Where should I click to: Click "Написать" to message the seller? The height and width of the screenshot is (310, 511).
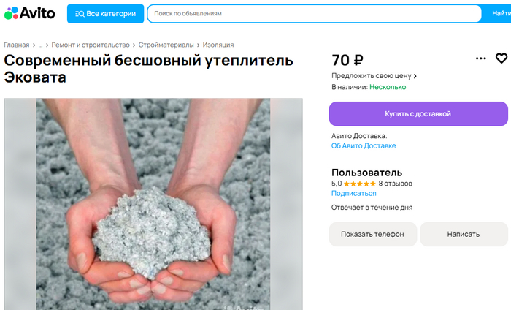point(464,234)
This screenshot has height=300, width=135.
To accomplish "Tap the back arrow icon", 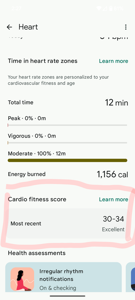I will pos(9,27).
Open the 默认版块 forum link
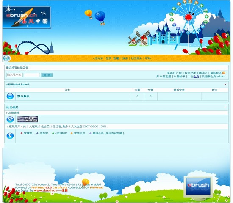The width and height of the screenshot is (233, 203). coord(23,96)
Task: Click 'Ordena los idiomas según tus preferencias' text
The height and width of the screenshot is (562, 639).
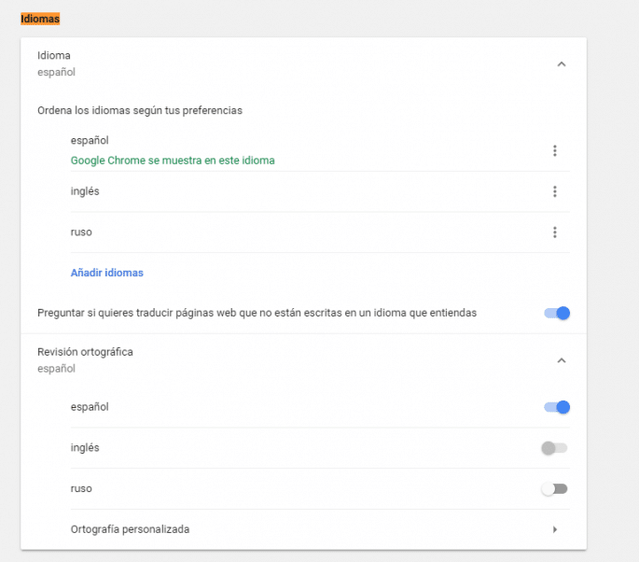Action: click(x=140, y=110)
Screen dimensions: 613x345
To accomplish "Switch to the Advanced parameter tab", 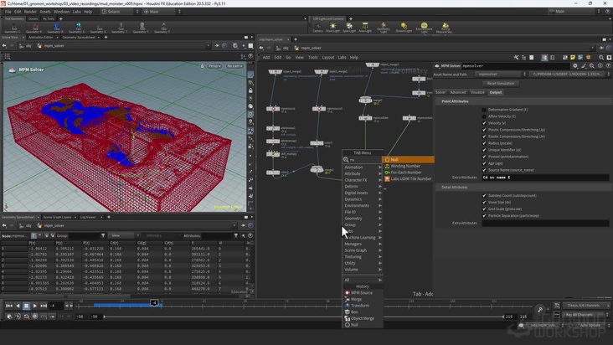I will tap(458, 92).
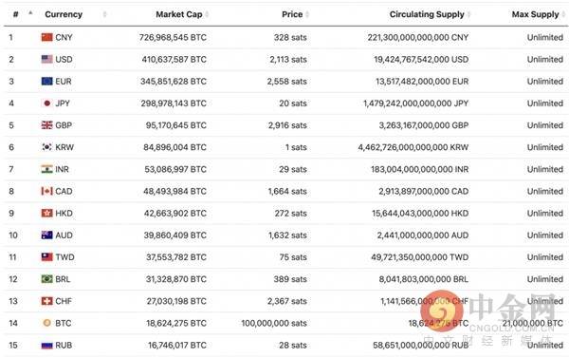Open the CAD currency link
The width and height of the screenshot is (569, 358).
tap(64, 191)
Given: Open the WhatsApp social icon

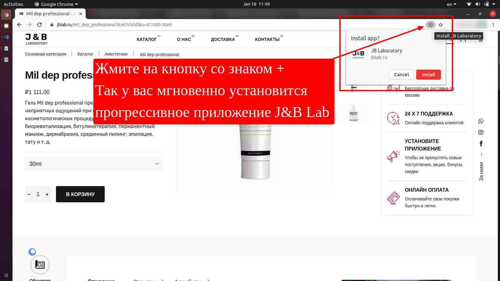Looking at the screenshot, I should point(481,121).
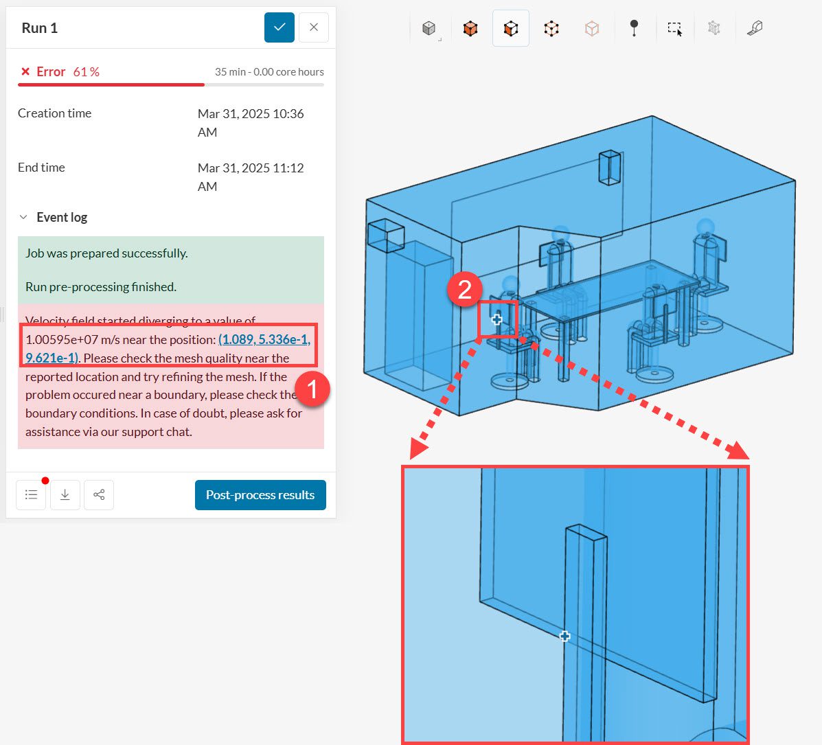The height and width of the screenshot is (745, 822).
Task: Open the view cube orientation menu
Action: 429,29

......

TASK TO COMPLETE: Copy the part that opens with the line containing "Task: Click 'Ordena" and closes with the line containing "Action: click(x=140, y=110)", keeping the requests as they are but increasing every coordinate in the answers by 150. Leave the pictures out.

EXERCISE RESPONSE:
Task: Click 'Ordena los idiomas según tus preferencias' text
The height and width of the screenshot is (562, 639).
Action: click(x=290, y=260)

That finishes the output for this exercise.